If any of you guys want to improve your physique. I think one of the most important things you can do is work on your lateral delts (side delts). The lateral delts is what gives you that wide illusion on stage and the wider your delts are the smaller your waist is going to look” – Sadik 

Give this shoulder workout a try to hit your muscles from all angles.

Sadik’s Shoulder Workout

  • Machine Lateral Raise
  • Dumbbell Fly Press
  • Bent-Over Dumbbell Raise
  • Seated Side Lateral Raise
  • Rope Front Raise

Machine Lateral Raise

Far too many people when they train shoulders put so much of an emphasis on heavy shoulder raises. We all know, what do they always say is national chest day? Monday! You’re already hitting the anterior delts. Focus more on that lateral head, because at the end of the day, if you’re a competitor, it’s about width and shoulder to waist ratio.

Dumbbell Fly Press

On this exercise, you come up over the head and then back down. You want to start with your arms a bit tighter to your body. For me, I find it to be safer on the shoulder joint and it isolates your anterior delt. I use every type of press there is, but these are my favorite.

Once you develop more muscles, you can feel where the exercise is hitting them. Muscle is like money; the more money you have the more money you can make. Same with muscle, the more muscle you have the more you can feel working and activate.

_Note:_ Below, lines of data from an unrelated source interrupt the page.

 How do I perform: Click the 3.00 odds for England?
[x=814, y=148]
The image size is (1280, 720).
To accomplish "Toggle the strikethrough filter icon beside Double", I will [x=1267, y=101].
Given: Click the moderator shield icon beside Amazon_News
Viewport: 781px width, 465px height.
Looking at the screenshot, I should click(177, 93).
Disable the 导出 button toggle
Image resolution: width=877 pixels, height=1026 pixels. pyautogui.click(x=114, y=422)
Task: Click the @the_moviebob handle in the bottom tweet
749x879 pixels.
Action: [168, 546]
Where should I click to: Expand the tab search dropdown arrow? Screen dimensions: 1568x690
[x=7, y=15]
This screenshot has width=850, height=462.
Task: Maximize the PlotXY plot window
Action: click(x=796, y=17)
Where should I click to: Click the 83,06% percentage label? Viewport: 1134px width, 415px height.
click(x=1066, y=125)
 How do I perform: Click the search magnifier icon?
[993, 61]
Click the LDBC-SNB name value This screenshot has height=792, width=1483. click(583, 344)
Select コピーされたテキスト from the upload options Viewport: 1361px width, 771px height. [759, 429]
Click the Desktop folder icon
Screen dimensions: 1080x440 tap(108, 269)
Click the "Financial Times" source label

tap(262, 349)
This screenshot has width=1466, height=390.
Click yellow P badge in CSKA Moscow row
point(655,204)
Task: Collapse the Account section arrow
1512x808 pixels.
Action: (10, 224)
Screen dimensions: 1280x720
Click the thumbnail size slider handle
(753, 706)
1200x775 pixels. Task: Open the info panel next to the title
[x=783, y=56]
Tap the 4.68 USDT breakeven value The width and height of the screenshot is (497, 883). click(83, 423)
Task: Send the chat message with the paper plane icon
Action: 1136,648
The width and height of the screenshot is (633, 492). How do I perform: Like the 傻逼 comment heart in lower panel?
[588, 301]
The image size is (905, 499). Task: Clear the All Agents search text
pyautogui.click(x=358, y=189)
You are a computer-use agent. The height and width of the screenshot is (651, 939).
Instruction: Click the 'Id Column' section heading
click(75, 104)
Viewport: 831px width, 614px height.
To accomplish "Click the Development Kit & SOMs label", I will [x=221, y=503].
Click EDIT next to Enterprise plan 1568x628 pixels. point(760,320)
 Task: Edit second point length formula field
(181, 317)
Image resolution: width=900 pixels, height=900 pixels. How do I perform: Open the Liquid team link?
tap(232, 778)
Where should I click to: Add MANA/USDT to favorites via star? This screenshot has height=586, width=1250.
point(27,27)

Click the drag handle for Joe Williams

A lot of guys, the closer they get to a competition, want to pick up the pace and use the workout to get leaner. That’s what your diet is for, your cardio, your supplements. Take a little extra time between sets to execute the set right rather than running yourself to the ground trying to quickly complete the workout.

Bent-Over Dumbbell Raise

This is not a heavy movement, it’s all about the form. You go bottoms in at the start of the movement and as you come out you turn your wrists and then as you come back in you reverse the movement. This exercise isolates the rear delts.

This exercise is like an Arnold Press of the rear delt fly, because you’re doing so much turning.

Seated Side Lateral Raise

On these, we go heavy, and the last few reps are forced reps. And then we descend on down and use a lighter weight, but it’s the same thing we still do forced reps at the end of the set. We go all the way down to where when you’re lifting your arms without holding anything in your hands you’ve got to work. 

There’s nothing like this that you can do to put blood into your lateral delts

Rope Front Raise

These are a very good variation for hitting the front delts. Cables are good because they give you constant tension up and down, especially when you control it. I like to finish with some form of cable work, even though most of this workout was free weights.